→ SHORT EXERCISE:
Rewrite the data from the line containing "This screenshot has width=638, height=359." through the line containing "[x=144, y=272]", both included, keeping the request text and scaling each coordinate in the answers by 2.1, rounded to whole numbers with halves rounded up. Return only those lines, without the pictures.

→ INPUT DATA:
= = =

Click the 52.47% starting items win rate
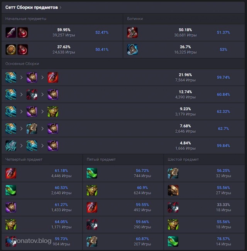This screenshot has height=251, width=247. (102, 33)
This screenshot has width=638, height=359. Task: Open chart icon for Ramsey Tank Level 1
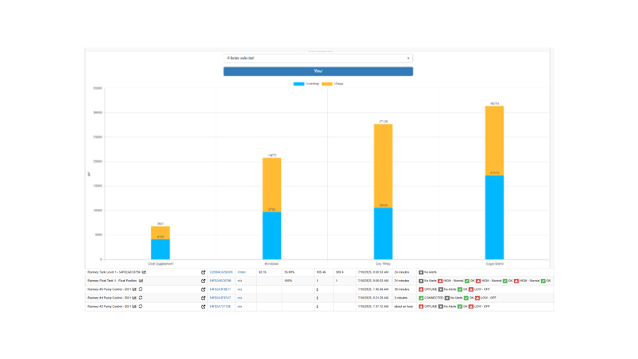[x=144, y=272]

= = =

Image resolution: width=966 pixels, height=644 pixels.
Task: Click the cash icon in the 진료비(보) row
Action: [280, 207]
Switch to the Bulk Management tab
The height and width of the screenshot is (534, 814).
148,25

= = =

→ RESPONSE FOR THIS EXERCISE:
This screenshot has width=638, height=359. Task: Open chart icon for Ramsey Tank Level 1
[x=302, y=571]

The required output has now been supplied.